A t-test is a statistical test used to compare the means of two groups to determine if they are significantly different from each other. It is commonly used in hypothesis testing.

**Benign Lesions**
The benign category includes non-cancerous (harmless) lesions:
bkl (Benign keratosis-like lesions)
nv (Melanocytic nevi - common moles)
These lesions are generally not life-threatening and do not spread aggressively.

**Malignant Lesions**
The malignant category includes cancerous (harmful) lesions:
mel (Melanoma - the deadliest form of skin cancer)
bcc (Basal cell carcinoma - a slow-growing skin cancer)
akiec (Actinic keratoses and intraepithelial carcinoma - precancerous/cancerous growths)
These lesions have the potential to invade nearby tissues and spread if not treated.

In [None]:
# Hypothesis: Is there a significant difference in age between benign & malignant lesions?
benign = df[df['dx'].isin([le_dx.transform(['bkl'])[0], le_dx.transform(['nv'])[0]])]['age']
malignant = df[df['dx'].isin([le_dx.transform(['mel'])[0], le_dx.transform(['bcc'])[0], le_dx.transform(['akiec'])[0]])]['age']

In [None]:
# Perform an independent t-test
t_stat, p_value = stats.ttest_ind(benign, malignant, equal_var=False)
print(f"T-test result: t-statistic = {t_stat:.4f}, p-value = {p_value:.4f}")
if p_value < 0.05:
    print("\n Statistically significant difference in age between benign and malignant lesions.")
else:
    print("\n No significant difference in age between benign and malignant lesions.")

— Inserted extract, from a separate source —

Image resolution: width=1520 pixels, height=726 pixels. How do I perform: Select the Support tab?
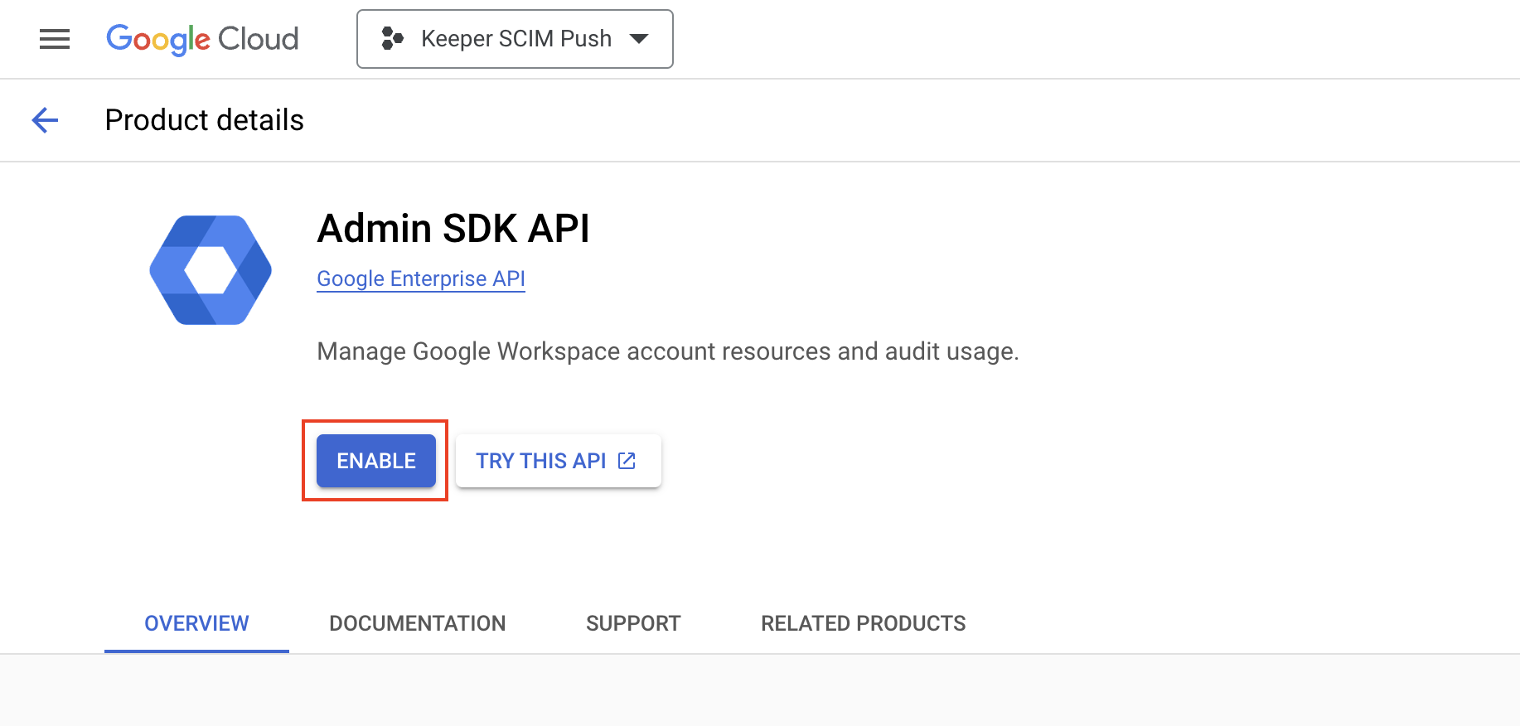pyautogui.click(x=633, y=623)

### Step 8: Hypothesis Evaluation

**Chi-Square Test :**

The Chi-Square test is a statistical test used to determine if there is a significant association between categorical variables. In this dataset, it can be applied to check if factors like lesion type and patient gender are independent or correlated.

In [None]:
# Chi-Square test for gender distribution across lesion types
contingency_table = pd.crosstab(df['sex'], df['dx'])
chi2_stat, p, dof, expected = stats.chi2_contingency(contingency_table)
print(f"Chi-Square Test: chi2 = {chi2_stat:.4f}, p-value = {p:.4f}")
if p < 0.05:
    print("\n Statistically significant association between gender and lesion type.")
else:
    print("\n No significant association between gender and lesion type.")

### Step 9: Observations & Summary

**Key Findings**

**Statistical Tests & Hypothesis Evaluation**

t-test was conducted to compare means between different groups.

Chi-Square test for gender distribution across lesion types.

**Potential Challenges**

Class Imbalance:

Some lesion types (e.g., Melanocytic nevi) dominate, while others are underrepresented.

This could bias the model toward predicting the most common class.

**Data Bias:**

Higher representation of certain age groups may lead to a model that performs better on middle-aged individuals but poorly on younger or older patients.

**Feature Engineering Needed:**

Image-based features may need augmentation techniques to balance classes.